Post cards first made their appearance in Austria on this day, October 1, 1869. They were the world’s first postcards, and I’m sure that no one would have ever guessed what an impact they would have on the world. They weren’t something to improve national security, or improve the quality of life, or really to do anything special, other than to allow the purchaser to send a quick note to their family back home to show them what they were doing on their vacation. Nevertheless, they were new and fun.
As I look through old family pictures from my family and from Bob’s, I have come across a number of postcards that were sent or received, that the family found interesting enough to save for all these years. I always wondered why they would want to save those post cards and even put them in photo albums, but when you consider that they were still relatively new at the time, I guess it makes sense.

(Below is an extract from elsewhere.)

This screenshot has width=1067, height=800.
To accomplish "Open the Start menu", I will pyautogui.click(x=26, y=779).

I feel very blessed to have not only the post cards now, but the writing that was on the ones that were sent to someone. It gives you not only a feel for the times, but also for what they were doing at the time. Our families clear back to the 1800s lived in a time when people were moving around a lot, both to move and to vacation…not unlike today, I guess. We are a people who loves to see the things our world has to offer, and then we like to have a little souvenier of our time spent there. I know that when Bob and I traveled to Seattle, Washington, I came back with tons of pictures, and several souveniers. It is just the way we do things.

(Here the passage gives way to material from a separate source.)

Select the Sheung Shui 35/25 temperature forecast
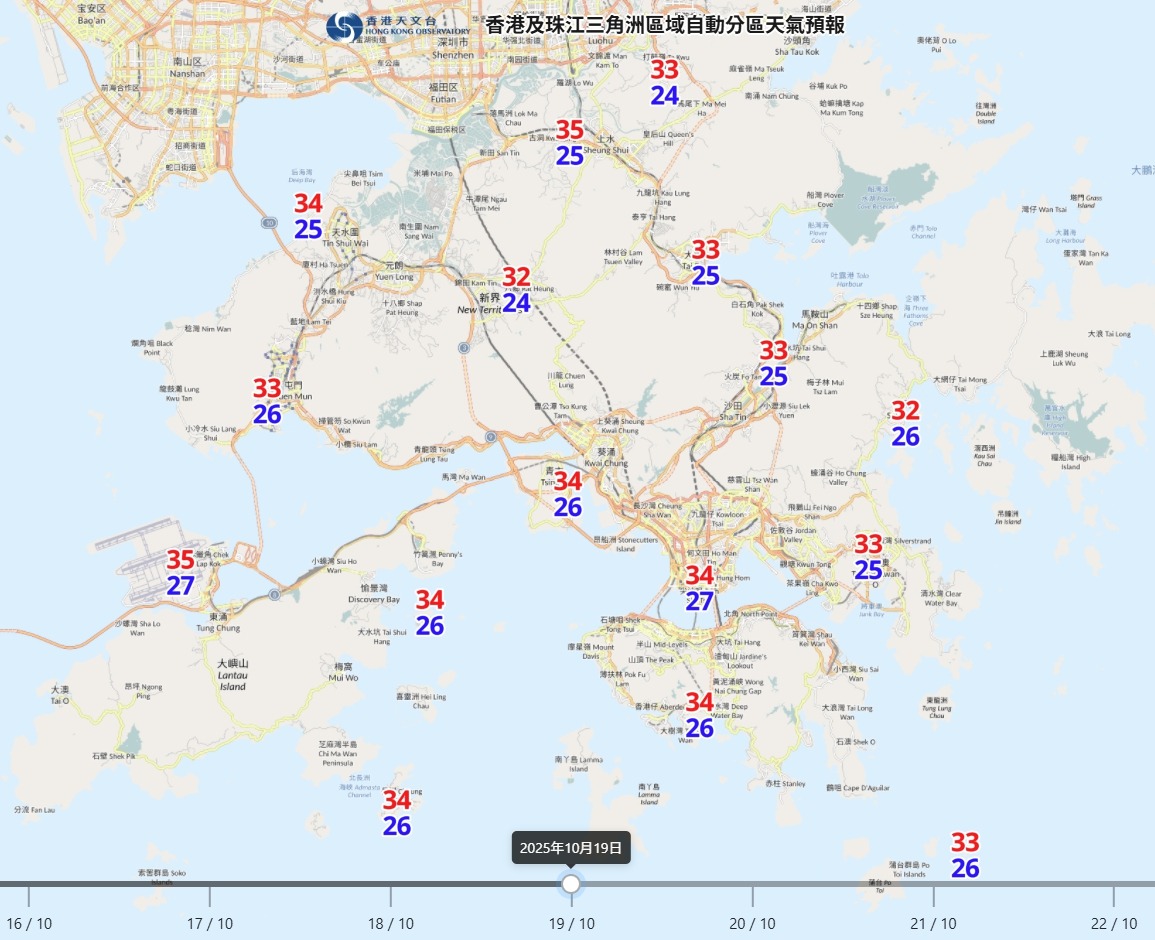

I think that whoever came up with idea to start taking some of the great pictures people took and putting them on a card that other people could enjoy and send to family, really had a great idea. And it is my guess that they made a lot of money for their great idea. For my sister Cheryl, they have been a great source of joy. She can have all the great pictures, even if she is not able to get to the exact same place to take them. For me, I guess, I would rather go get the pictures myself, but not everybody can do that, so post cards are a great souvenier to have.